When I run my testcase, sometimes there may be messages that some other producer sent (legibly) before my producer's transaction commits. Then I experience the following:
My single poll statement returns only this foreign message, but not my just-a-moment-ago-produced message, although the transaction of the last round commited successfully.
Transactional consumer
final Map consumerConfig = new LinkedHashMap<>(); consumerConfig.put(ConsumerConfig.BOOTSTRAP_SERVERS_CONFIG, SERVER); consumerConfig.put(ConsumerConfig.CLIENT_ID_CONFIG, ID); consumerConfig.put(ConsumerConfig.GROUP_ID_CONFIG, GROUP_ID); consumerConfig.put(ConsumerConfig.ISOLATION_LEVEL_CONFIG, "read_committed"); consumerConfig.put(ConsumerConfig.AUTO_OFFSET_RESET_CONFIG, "latest"); consumerConfig.put(ConsumerConfig.ENABLE_AUTO_COMMIT_CONFIG, "false"); consumerConfig.put(ConsumerConfig.MAX_POLL_RECORDS_CONFIG, "100"); consumerConfig.put(ConsumerConfig.KEY_DESERIALIZER_CLASS_CONFIG, StringDeserializer.class.getName()); consumerConfig.put(ConsumerConfig.VALUE_DESERIALIZER_CLASS_CONFIG, StringDeserializer.class.getName());
Transactional producer
final Map producerConfig = new LinkedHashMap<>(); producerConfig.put(ProducerConfig.BOOTSTRAP_SERVERS_CONFIG, SERVER); producerConfig.put(ProducerConfig.TRANSACTIONAL_ID_CONFIG, ID); producerConfig.put(ProducerConfig.KEY_SERIALIZER_CLASS_CONFIG, StringSerializer.class.getName()); producerConfig.put(ProducerConfig.VALUE_SERIALIZER_CLASS_CONFIG, StringSerializer.class.getName());
My poll timeout is 2sec
For your understanding of how poll works, the parameter we pass to poll(), is a timeout interval and controls how long poll() will block if data is not available in the consumer buffer.

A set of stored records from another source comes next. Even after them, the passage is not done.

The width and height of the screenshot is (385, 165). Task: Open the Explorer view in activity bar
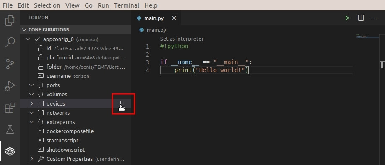pyautogui.click(x=10, y=21)
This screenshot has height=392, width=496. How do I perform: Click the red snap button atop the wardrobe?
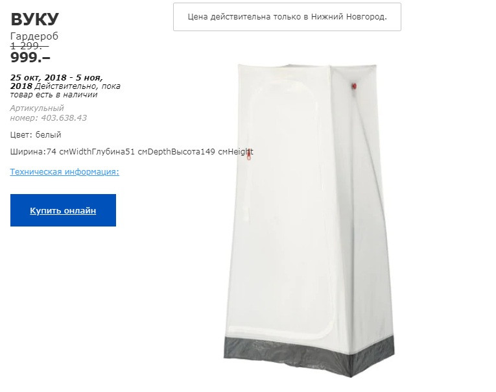click(x=354, y=86)
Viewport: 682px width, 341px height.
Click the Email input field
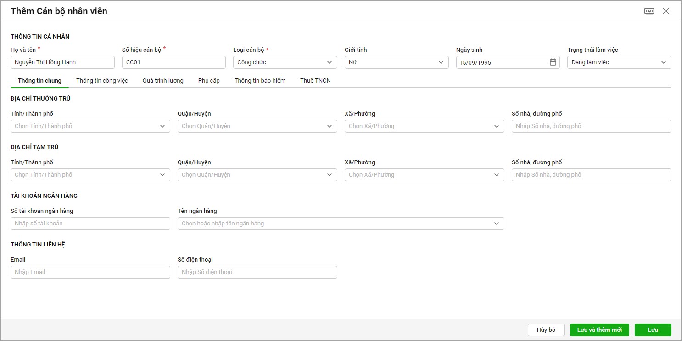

If this is set to 0, poll() will return immediately; otherwise, it will wait for the specified number of milliseconds for data to arrive from the broker.So if you configured poll for 0 milliseconds and there is no data in the data buffer and you wont receive any data.

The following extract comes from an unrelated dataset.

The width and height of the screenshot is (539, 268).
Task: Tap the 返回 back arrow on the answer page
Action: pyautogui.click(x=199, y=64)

Coming to the point of you not receiving the data that has been produced recently, it depends on your configuration of the producer. Unless the produced message doesn't have its replicas and based on the acks parameter, the message will be available for the consumer to consume.

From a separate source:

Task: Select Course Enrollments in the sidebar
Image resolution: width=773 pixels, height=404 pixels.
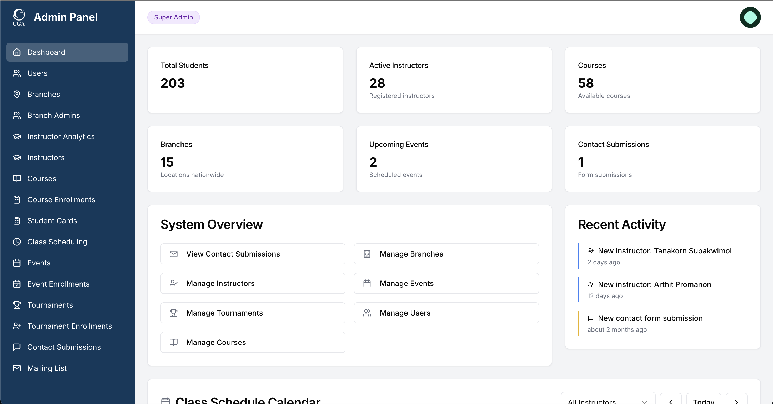Action: 61,199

For Example: if you have set the replicas as 3 and acks=all, unless all the replicators acknowledge the leader that they have received the message , this message wouldn't be made available for the consumer to consume.
Coming to the question , how can you know if you have read the entire partition, if your poll no longer gives you any records(assuming rest all are working fine) then it indicates that you have consumed all the messages for that topic.